GLM-5.1 is the __flagship open source AI model__ by Z.ai, designed for agentic engineering and long-horizon software development. MoE architecture with 754 billion parameters, __200K token__ context, and ability to work autonomously for over eight hours on a task, GLM-5.1 surpasses GPT-5.4 and Claude Opus 4.6 on SWE-Bench Pro. Available under MIT license, the model is used via Z.ai API, OpenRouter, NVIDIA NIM, or self-hosting.
What is GLM 5.1?
GLM-5.1 is the flagship model of the GLM (General Language Model) line developed by Z.ai. It builds on the GLM-4 suite but introduces several major technical breaks. The architecture is a Mixture of Experts called Dense-Sparse-Alternating, totaling 754 billion parameters with partial activation that maintains reasonable inference costs. The model supports 200,000 tokens in context and 128,000 tokens in output. It is specifically designed for agentic engineering tasks, long-horizon software development, code generation, extended reasoning, and tool use. The MIT license allows commercial use, fine-tuning, and self-hosted deployment without restriction.
Key Features
GLM-5.1 offers several differentiating features. The explicit thinking mode, or thinking mode, allows the model to reason step-by-step before producing the final answer, improving quality on complex tasks. Native function calling allows invoking external tools, structured output guarantees reliable JSON output, and context caching reduces costs on long conversations. MCP integration is natively supported, facilitating model use in standardized agent architectures. On performance, GLM-5.1 scores 58.4 on SWE-Bench Pro, surpassing GPT-5.4, Claude Opus 4.6, and Gemini 3.1 Pro. On the KernelBench Level 3 benchmark, the model achieves a 3.6x geometric speedup, versus 1.49x for torch.compile. The model is available through multiple channels: Z.ai API, NVIDIA NIM, OpenRouter, Vercel AI Gateway, Hugging Face for weights, and GitHub community for tools.
Use Cases
A dev team uses GLM-5.1 to automate massive refactorings on complex codebases, entrusting the model with tasks requiring hours of reasoning. An AI startup uses it to build autonomous agents capable of planning, coding, and testing software end to end. A GPU optimization researcher exploits the model’s KernelBench capabilities to generate high-performance CUDA kernels. An organization concerned with sovereignty deploys GLM-5.1 self-hosted to process sensitive data without depending on an external provider. An AI product editor integrates GLM-5.1 as the long-horizon reasoning engine in their vertical agent. Finally, university research teams exploit the model’s total openness to study agent behavior under autonomous execution.
Advantages
The main benefit of GLM-5.1 is the rare combination of frontier performance and total openness. Teams get a model at the level of proprietary leaders without contractual lock-in, without vendor dependency, and without fine-tuning limits. The extended 200K token context unlocks use cases on very large codebases without manual chunking. Autonomous long-horizon execution capability reduces the human supervision needed for complex tasks.
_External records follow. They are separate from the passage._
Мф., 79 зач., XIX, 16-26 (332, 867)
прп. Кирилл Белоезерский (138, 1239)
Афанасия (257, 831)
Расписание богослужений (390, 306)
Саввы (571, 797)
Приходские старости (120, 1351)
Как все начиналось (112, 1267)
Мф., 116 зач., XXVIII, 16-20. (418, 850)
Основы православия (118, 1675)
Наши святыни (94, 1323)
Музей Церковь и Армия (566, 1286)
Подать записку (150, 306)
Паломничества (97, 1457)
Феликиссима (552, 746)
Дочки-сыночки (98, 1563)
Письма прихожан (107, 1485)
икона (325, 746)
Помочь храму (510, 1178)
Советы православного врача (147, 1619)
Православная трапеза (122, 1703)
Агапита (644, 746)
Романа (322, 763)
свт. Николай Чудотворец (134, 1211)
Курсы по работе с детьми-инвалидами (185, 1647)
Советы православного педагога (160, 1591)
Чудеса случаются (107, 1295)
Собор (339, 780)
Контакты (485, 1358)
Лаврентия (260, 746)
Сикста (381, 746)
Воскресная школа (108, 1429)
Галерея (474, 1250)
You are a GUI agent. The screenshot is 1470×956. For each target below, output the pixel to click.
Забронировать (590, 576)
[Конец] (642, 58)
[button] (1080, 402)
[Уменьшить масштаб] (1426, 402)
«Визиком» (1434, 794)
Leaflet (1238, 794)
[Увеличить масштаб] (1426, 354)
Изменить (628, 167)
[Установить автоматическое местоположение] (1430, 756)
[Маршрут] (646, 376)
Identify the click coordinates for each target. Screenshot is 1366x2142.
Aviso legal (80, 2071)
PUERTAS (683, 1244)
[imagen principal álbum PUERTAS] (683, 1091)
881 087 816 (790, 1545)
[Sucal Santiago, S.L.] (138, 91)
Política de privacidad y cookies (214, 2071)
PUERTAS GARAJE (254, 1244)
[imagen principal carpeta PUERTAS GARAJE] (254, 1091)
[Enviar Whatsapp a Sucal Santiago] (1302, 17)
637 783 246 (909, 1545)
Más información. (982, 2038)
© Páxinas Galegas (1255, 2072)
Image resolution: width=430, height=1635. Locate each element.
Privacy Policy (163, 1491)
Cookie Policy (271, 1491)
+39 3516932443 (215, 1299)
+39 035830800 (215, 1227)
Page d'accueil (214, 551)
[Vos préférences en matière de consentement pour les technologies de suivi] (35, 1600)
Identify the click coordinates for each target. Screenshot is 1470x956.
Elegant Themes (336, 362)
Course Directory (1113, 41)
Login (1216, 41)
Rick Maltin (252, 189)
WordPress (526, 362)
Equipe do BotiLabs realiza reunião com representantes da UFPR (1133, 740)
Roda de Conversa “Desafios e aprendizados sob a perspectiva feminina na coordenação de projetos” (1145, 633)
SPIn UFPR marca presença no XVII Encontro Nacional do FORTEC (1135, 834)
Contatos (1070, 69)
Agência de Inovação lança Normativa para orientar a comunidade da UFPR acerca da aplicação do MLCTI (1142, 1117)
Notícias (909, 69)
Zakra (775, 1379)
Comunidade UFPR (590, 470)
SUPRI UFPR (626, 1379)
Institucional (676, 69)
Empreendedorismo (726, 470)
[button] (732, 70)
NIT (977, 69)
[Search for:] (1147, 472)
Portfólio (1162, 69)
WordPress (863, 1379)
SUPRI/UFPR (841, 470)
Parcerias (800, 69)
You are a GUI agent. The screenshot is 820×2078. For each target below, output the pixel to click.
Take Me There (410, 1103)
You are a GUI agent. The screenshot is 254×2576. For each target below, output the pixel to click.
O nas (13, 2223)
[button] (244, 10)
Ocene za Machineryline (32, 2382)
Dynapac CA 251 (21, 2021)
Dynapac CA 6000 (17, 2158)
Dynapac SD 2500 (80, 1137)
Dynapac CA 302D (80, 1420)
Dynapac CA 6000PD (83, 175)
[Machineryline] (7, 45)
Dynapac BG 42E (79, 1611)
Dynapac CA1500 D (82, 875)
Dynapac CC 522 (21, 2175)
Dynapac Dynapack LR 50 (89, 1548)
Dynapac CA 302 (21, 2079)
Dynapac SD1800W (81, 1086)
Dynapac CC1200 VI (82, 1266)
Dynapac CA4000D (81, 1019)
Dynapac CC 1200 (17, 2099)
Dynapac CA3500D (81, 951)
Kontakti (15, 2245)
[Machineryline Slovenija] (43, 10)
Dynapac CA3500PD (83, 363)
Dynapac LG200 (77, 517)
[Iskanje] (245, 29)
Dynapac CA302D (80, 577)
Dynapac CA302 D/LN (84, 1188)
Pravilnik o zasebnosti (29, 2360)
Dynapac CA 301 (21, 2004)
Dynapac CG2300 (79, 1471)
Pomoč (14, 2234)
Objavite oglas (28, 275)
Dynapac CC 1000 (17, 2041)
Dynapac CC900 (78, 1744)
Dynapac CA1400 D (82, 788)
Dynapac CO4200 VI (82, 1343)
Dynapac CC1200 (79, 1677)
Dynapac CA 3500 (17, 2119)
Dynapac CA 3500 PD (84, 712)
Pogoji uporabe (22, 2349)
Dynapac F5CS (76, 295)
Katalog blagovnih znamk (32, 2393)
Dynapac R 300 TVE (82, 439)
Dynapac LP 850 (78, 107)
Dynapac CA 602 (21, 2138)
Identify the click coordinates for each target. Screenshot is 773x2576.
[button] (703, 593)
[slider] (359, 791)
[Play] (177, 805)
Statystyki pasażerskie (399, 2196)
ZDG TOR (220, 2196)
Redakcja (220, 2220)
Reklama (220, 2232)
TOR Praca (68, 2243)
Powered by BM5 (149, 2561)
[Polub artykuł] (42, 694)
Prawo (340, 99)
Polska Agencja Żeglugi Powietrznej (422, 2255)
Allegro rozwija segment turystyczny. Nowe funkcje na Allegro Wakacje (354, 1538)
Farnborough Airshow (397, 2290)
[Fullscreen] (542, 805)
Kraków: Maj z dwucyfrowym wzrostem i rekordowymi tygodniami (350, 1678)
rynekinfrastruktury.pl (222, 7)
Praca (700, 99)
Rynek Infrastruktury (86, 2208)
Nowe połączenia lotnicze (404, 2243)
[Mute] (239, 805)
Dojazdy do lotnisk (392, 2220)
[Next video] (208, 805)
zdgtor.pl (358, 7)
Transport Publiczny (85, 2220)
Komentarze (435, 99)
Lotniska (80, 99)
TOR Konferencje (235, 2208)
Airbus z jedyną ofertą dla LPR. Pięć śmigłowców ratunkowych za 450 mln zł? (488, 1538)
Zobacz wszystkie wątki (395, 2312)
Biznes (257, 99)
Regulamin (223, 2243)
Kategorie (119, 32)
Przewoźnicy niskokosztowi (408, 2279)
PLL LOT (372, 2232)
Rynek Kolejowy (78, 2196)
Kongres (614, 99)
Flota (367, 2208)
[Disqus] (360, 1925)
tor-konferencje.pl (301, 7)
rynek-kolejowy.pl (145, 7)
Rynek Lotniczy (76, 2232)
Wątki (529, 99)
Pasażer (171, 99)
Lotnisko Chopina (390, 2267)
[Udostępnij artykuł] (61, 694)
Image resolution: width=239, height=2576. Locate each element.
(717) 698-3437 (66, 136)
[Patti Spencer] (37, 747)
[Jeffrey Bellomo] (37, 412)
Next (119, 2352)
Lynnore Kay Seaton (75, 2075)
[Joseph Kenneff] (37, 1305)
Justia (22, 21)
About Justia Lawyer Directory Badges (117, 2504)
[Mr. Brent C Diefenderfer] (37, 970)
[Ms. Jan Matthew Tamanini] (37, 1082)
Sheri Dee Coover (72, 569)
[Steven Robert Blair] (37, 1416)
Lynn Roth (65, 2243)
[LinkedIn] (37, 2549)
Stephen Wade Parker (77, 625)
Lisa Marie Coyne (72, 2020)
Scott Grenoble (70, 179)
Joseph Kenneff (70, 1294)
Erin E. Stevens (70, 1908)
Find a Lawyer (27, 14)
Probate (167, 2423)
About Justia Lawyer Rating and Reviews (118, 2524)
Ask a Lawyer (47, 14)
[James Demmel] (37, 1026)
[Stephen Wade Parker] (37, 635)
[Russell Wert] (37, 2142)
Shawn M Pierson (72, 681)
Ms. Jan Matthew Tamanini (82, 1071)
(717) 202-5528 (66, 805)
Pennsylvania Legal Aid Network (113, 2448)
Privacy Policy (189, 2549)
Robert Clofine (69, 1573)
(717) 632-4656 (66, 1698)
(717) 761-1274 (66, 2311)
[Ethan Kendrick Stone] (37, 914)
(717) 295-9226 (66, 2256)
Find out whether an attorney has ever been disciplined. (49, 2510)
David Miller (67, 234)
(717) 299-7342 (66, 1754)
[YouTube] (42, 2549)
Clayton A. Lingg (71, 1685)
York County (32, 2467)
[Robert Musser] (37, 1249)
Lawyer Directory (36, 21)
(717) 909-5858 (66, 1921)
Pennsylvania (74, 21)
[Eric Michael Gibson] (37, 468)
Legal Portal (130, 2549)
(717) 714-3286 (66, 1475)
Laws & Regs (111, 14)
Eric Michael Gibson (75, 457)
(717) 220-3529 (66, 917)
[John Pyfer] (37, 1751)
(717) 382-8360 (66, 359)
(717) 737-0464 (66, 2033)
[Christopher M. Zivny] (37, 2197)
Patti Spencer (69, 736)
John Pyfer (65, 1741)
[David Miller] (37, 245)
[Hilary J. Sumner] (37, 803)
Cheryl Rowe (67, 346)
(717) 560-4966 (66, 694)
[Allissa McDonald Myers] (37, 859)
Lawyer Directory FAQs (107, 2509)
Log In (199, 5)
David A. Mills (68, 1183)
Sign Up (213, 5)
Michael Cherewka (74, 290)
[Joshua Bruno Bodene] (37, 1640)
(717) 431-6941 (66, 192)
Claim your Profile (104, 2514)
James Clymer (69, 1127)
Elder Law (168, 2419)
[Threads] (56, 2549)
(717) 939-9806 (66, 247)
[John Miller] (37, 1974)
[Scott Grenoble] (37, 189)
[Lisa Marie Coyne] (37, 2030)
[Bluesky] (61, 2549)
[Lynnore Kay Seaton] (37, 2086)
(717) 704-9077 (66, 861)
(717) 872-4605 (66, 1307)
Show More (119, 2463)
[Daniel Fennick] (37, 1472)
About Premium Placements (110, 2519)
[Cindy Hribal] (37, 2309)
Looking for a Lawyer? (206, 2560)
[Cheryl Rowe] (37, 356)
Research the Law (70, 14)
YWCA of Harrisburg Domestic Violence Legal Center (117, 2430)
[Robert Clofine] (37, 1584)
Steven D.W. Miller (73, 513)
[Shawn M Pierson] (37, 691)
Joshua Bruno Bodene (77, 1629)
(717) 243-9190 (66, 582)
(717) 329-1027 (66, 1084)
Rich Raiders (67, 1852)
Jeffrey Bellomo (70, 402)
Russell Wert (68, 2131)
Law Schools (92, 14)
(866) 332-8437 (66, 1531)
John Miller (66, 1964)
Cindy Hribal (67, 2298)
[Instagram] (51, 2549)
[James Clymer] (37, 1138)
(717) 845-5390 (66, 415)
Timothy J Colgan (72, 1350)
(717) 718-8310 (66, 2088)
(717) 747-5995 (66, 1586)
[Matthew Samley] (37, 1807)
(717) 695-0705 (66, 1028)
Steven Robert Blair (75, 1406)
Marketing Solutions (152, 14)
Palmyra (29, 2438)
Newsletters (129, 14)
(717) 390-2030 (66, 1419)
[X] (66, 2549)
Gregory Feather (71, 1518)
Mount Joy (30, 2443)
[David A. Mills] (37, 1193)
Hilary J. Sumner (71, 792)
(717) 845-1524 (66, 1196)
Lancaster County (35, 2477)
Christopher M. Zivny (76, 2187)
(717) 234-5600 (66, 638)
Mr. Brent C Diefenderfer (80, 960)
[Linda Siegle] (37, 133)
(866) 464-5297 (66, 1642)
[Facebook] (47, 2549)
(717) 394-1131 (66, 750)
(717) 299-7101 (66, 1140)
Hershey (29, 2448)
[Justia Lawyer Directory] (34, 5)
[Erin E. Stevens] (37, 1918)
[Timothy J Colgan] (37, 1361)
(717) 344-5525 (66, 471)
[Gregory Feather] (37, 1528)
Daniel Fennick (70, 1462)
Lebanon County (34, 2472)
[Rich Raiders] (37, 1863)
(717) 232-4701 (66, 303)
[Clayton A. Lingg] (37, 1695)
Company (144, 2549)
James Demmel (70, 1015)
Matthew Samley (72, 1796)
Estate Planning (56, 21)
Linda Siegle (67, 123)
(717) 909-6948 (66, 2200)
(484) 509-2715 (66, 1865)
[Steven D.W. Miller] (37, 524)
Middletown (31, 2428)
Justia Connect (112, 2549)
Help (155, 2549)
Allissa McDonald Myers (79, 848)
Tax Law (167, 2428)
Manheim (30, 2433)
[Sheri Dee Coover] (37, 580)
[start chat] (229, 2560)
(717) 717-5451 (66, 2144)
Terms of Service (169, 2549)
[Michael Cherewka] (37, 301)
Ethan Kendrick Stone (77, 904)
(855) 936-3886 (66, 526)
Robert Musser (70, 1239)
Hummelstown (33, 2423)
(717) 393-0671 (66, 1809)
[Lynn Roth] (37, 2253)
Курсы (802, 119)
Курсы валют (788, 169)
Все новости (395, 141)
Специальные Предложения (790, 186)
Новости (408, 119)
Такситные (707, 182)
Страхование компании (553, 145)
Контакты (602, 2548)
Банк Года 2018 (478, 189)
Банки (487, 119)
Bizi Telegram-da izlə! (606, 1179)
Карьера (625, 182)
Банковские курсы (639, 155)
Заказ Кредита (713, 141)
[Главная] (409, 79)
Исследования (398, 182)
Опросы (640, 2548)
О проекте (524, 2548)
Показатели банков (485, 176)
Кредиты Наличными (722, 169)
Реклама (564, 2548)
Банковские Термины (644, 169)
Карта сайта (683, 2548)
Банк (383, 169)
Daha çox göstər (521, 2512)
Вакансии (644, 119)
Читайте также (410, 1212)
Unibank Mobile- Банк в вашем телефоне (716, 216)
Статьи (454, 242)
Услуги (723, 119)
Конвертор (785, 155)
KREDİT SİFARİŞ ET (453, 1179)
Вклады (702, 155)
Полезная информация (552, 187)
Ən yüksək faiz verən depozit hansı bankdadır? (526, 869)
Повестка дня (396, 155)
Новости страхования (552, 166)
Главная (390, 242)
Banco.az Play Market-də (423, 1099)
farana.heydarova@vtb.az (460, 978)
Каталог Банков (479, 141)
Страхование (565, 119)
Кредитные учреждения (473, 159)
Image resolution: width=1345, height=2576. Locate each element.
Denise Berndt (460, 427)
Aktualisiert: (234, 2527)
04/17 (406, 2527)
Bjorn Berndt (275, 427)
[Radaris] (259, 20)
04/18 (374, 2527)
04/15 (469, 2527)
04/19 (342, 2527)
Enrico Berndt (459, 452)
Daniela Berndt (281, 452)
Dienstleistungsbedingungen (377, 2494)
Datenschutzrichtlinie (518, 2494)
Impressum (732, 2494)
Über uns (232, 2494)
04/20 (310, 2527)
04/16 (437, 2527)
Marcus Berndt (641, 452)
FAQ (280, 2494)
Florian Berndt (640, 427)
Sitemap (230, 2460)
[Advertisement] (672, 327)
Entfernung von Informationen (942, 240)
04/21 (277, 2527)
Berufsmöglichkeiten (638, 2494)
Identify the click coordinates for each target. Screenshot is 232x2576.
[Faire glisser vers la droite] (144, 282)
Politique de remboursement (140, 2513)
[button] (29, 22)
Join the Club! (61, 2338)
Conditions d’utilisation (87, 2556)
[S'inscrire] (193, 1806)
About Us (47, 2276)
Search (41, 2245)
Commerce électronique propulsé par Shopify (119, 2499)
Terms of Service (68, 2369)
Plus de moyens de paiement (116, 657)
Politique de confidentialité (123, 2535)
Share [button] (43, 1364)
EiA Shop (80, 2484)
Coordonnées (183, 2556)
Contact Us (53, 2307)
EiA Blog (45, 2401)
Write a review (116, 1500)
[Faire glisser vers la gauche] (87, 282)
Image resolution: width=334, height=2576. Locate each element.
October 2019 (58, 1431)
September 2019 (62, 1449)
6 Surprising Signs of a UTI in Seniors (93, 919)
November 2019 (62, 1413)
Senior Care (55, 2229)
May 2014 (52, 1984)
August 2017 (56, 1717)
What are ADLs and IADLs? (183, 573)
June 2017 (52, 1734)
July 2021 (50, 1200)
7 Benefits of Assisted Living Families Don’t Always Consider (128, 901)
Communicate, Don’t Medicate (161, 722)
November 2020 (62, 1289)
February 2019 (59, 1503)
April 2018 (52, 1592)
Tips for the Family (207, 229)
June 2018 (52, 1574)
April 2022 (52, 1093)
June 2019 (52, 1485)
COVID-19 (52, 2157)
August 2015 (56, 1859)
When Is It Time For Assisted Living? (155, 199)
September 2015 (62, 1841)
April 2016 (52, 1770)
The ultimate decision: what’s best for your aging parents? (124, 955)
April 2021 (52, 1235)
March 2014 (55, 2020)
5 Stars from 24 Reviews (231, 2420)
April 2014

The MIT license allows the most demanding commercial uses, including in globally distributed SaaS products.
Pricing
GLM-5.1 is free under MIT license for weight download and self-hosting. Usage via Z.ai API, OpenRouter, or NVIDIA NIM is billed on usage, with very competitive pricing versus equivalent proprietary models. Z.ai also offers a free chat to test the model directly. For self-hosting, the main investment is the GPU infrastructure needed to serve a MoE model of this size. Multiple cloud partners offer managed inference at predictable rates, suitable for teams that don’t want to manage infrastructure.
Conclusion
GLM-5.1 has established itself as the open source model to beat in the agentic engineering category. Frontier performance, extended context, long-horizon autonomous execution, and MIT license make it an exceptional option for dev teams, AI startups, and sovereignty-conscious organizations. Remaining barriers mainly concern operational complexity at scale.